Why is it a mystery for you that it is working?

Because you are effectively sharing an object between threads which was never designed to work. This is evidenced by the fact that if you try to make $ProcessObj a shared variable so that you could use it directly from other threads, you get an error message along the lines of:

Invalid value for shared scalar at ...

You've bypassed this design restriction by stringifying the object handle Win32::Process=SCALAR(0x3e820f0) into a shared variable and then string evaling it back into existence in the other thread:$ProcessObj = eval($ProcessObj_as_string).

The problem you had is that this only worked once. What my 'fix' does is avoid it being done multiple times. But the fact that it is not repeatable, means that it works by chance, rather than by design. Indeed, the design was to explicitly prevent it.
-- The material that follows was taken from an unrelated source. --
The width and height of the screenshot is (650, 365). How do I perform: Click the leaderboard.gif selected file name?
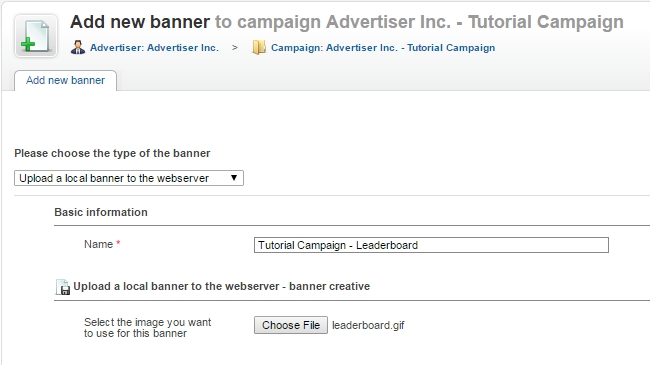click(368, 325)
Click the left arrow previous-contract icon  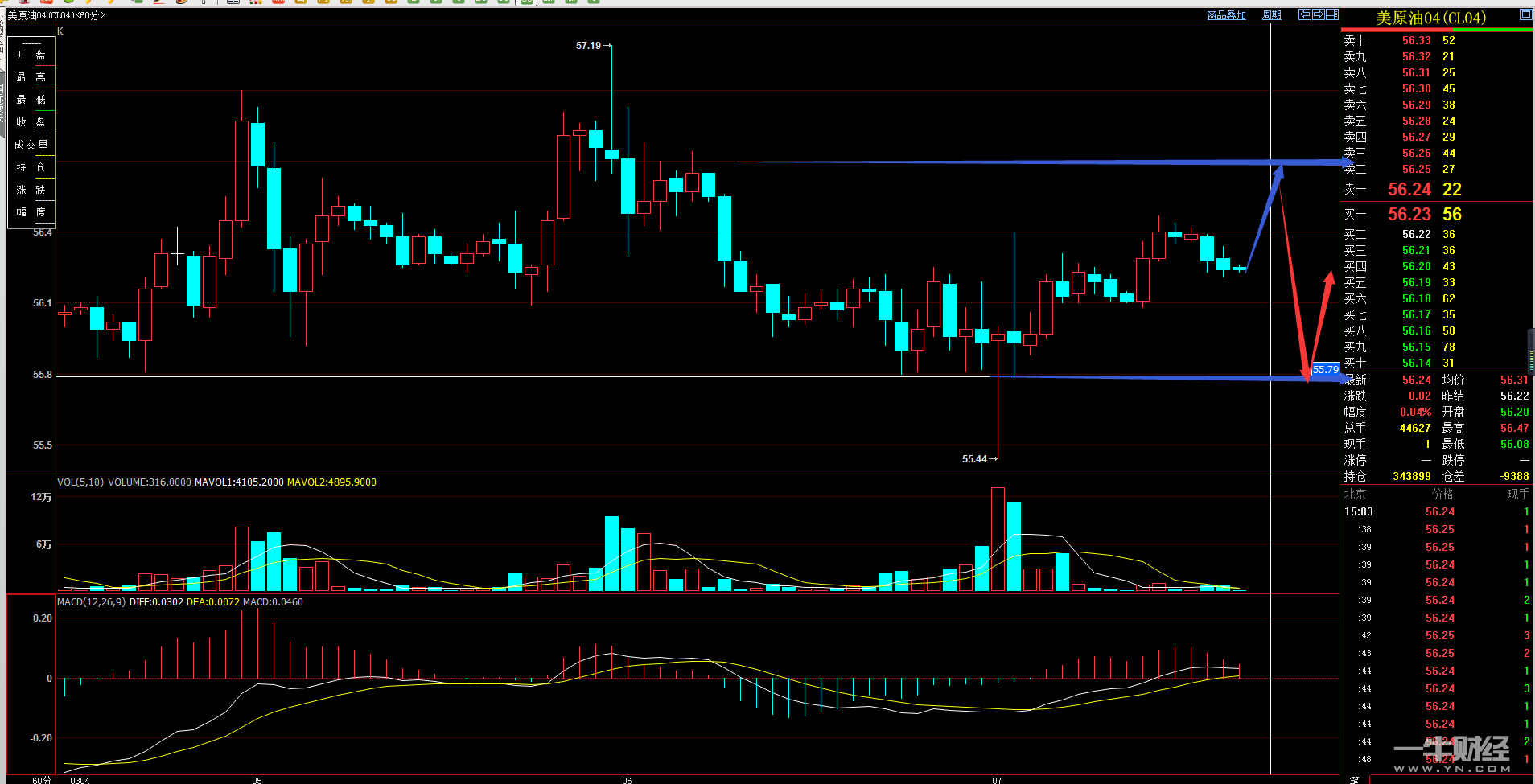click(1305, 14)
In fact the only reason it does work once for this particular object is because the object is a simple blessed scalar reference that contains a process-wide OS handle--which is just a number.

If the object contained any perlish state--that is, any perl instance variables--it wouldn't work.

Basically, you got something to work through sheer luck, but you shouldn't rely upon it for anything remotely serious.


Examine what is said, not who speaks -- Silence betokens consent -- Love the truth but pardon error.
"Science is about questioning the status quo. Questioning authority".
In the absence of evidence, opinion is indistinguishable from prejudice.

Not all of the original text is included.